Jusqu’à maintenant pas vraiment, mais les choses sont en train de changer. Nous n’espérons pas vivre, mais survivre de notre musique comme des intermittents du spectacle. Nous allons prendre ce statut à partir de janvier car nous avons un rêve commun, c’est d’arriver à vivre de notre musique en ne faisant que ça. Ça nous permettra peut-être de changer le camion …
MW : Question "Gala" : lors de son concert au Crescendo, Linda Cushma (leader d'Oxygene 8) a dû déclarer environ 27 fois "Lazuli I love you". Alors, qui est l'heureux élu ?
Nous n’avons pas envie de le savoir, chacun peut penser que c’est pour lui. Elle nous aime bien et c’est réciproque. Nous avons eu le plaisir de la croiser plusieurs fois, notamment au Mexique et nous nous sommes bien entendus. Peut-être un rapprochement dû aussi aux instruments utilisés (ndr : Linda est une stickiste !).
MW : Question "Jacques Dessange" : quel est le coiffeur qui s'occupe de la barbe et des cheveux de Gédéric ? (question valable également pour Domi et Fred !!)
On laisse faire la nature !!
MW : Question "Tout le Monde en Parle" : "Le Repas de l'Ogre" sonne la charge contre le locataire actuel de la Maison Blanche; envisagez-vous un titre similaire dédicacé au Napoléon qui squatte l'Elysée et les media ?

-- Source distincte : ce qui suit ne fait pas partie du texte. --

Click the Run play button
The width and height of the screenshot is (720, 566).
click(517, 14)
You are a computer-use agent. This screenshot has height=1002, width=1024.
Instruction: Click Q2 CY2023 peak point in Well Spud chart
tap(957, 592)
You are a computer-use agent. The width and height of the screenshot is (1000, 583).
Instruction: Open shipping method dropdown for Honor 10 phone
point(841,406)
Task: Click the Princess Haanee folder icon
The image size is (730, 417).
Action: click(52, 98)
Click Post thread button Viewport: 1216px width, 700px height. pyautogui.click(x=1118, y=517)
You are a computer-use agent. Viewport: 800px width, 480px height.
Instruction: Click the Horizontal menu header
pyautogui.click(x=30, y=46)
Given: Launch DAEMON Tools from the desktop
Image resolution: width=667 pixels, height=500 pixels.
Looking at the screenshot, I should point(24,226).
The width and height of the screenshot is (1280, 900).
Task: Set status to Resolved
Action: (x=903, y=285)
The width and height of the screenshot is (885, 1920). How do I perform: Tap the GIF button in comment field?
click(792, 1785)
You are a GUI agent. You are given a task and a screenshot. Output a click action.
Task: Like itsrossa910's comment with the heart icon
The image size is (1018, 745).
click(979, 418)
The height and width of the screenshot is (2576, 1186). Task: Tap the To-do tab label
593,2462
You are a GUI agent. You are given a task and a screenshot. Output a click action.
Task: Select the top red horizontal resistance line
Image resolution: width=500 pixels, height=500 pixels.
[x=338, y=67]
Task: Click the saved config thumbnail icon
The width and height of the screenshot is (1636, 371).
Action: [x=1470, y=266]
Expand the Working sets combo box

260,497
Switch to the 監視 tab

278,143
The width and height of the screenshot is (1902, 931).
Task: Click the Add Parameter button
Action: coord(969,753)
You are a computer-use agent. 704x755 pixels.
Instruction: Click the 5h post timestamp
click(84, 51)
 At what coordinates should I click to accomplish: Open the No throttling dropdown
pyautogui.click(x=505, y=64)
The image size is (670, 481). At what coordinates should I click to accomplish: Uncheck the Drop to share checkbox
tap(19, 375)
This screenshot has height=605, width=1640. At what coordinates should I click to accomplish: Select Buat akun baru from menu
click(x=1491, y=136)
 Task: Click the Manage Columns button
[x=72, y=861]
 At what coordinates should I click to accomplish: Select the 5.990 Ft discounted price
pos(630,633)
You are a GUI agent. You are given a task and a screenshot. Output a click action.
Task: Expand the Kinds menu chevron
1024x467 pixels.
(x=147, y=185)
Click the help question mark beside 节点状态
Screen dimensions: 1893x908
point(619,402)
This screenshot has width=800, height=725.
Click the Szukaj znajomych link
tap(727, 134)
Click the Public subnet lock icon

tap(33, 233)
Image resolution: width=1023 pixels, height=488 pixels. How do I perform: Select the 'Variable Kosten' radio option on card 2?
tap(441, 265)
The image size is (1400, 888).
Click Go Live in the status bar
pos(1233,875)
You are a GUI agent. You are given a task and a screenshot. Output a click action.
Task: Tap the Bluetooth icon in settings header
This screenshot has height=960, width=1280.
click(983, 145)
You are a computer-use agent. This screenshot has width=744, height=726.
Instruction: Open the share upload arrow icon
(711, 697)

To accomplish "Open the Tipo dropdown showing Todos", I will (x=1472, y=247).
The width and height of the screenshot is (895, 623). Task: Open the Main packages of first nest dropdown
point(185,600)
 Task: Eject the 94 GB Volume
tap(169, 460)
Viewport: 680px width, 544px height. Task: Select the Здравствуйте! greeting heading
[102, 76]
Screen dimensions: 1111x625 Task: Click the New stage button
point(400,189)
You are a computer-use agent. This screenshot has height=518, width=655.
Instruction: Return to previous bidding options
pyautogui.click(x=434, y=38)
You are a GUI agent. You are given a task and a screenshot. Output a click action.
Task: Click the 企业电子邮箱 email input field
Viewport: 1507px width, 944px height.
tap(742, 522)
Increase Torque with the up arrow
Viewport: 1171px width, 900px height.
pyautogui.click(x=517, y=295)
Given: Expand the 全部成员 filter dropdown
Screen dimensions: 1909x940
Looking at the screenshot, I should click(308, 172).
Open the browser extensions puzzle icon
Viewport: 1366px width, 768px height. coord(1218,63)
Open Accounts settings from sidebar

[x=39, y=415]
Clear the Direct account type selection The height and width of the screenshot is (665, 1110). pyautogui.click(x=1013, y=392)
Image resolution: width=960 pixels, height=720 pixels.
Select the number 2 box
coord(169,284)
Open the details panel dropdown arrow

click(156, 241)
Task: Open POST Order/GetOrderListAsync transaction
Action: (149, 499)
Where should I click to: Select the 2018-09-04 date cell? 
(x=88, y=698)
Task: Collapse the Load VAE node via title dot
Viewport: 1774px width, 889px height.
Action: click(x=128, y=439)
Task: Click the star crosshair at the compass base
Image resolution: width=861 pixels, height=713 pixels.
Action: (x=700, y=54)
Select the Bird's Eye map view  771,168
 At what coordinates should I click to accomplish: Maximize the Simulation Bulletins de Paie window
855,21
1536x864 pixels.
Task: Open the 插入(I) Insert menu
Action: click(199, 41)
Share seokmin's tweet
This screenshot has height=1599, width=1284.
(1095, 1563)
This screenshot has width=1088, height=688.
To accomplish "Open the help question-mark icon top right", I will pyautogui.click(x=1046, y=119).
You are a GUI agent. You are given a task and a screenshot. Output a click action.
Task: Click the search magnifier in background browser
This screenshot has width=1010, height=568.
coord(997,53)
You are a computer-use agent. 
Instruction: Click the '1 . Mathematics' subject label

Ce serait une redite … Cette chanson fonctionne aussi pour lui ! D’ailleurs j’y ai fait allusion en concert en annonçant qu’il y avait un couvert de plus à la table de
l’ogre.
MW : Le mot de la fin pour les lecteurs de MW …
On pourrait dire qu’on cherche un coiffeur …. un coiffeuse de préférence ... jolie ….
Venez aux concerts, pas que les nôtres ! Pour nous c’est la chose la plus importante et nous sommes heureux de jouer pour le public. Nous voulons multiplier cette expérience le plus possible … et nous souhaitons qu’il y ait toujours des gens comme ici qui se démènent dans les associations pour que les groupes comme le nôtre puisse s’exprimer sur scène.